Short, but very interesting.
'The release of the third of twelve films I made to accompany PJ Harvey’s album Let England Shake, is probably the one I had most sketched-out in my head before shooting. The dark, slightly hysterical lilt of the melody made me think of a fairground run by Alfred Hitchcock on a bender. I thought a carousel with rider-less horses could work well and filed it away as something to look out for.
I was driving the motorway one night and saw a Ferris Wheel lit up like a beacon in the distance. I was exhausted having spent a frustrating day shooting in Liverpool, so I was pretty reluctant when I took the next exit to investigate. It was a Christmas fair in Chester, and as I walked in… there was my carousel, turning without a customer in sight. The Ferris wheel turns up at the end of a later film for the track “On Battleship Hill”.
Punch and Judy also suggested themselves for this track, a suitably dark children’s’ entertainment with overtones of domestic violence. It is seen in England as being so very English, yet its roots can be traced to the 16th century Italian commedia dell’arte.

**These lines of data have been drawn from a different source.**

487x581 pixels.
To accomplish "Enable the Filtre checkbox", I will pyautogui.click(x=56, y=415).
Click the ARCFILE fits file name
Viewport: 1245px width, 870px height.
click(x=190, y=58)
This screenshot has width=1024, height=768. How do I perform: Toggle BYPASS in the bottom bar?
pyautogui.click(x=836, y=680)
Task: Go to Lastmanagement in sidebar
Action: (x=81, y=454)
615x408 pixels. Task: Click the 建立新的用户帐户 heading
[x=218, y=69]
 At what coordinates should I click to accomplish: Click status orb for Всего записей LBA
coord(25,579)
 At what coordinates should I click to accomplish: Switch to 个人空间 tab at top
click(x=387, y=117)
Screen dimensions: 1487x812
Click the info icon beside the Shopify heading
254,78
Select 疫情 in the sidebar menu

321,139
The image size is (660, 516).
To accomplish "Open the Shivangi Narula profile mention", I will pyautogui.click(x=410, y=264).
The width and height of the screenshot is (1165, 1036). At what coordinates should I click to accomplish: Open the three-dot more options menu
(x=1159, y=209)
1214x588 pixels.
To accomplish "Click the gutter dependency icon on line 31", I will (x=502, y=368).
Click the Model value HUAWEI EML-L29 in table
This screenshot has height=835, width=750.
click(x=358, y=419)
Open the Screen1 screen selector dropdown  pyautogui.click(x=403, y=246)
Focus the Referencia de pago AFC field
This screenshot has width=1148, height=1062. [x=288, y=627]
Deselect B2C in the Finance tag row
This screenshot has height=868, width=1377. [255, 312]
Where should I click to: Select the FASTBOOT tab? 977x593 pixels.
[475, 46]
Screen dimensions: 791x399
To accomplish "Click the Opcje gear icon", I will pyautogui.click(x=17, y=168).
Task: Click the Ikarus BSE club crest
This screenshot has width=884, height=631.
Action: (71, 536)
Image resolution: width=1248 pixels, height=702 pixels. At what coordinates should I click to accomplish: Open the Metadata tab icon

Mark Poulton of Poulton’s Puppets at Paignton (sounds like something Punch would say) makes the puppets himself and was happy and generous enough to perform off-season.
The fairground that opens the music on the film is on Canvey Island in Essex, shot on a bright freezing day in December. Earlier that day I shot the two tankers in a shamefully un-reported shipping collision off Southend. This catastrophe was knocked off our front pages by the BP oil spill in the Gulf of Mexico.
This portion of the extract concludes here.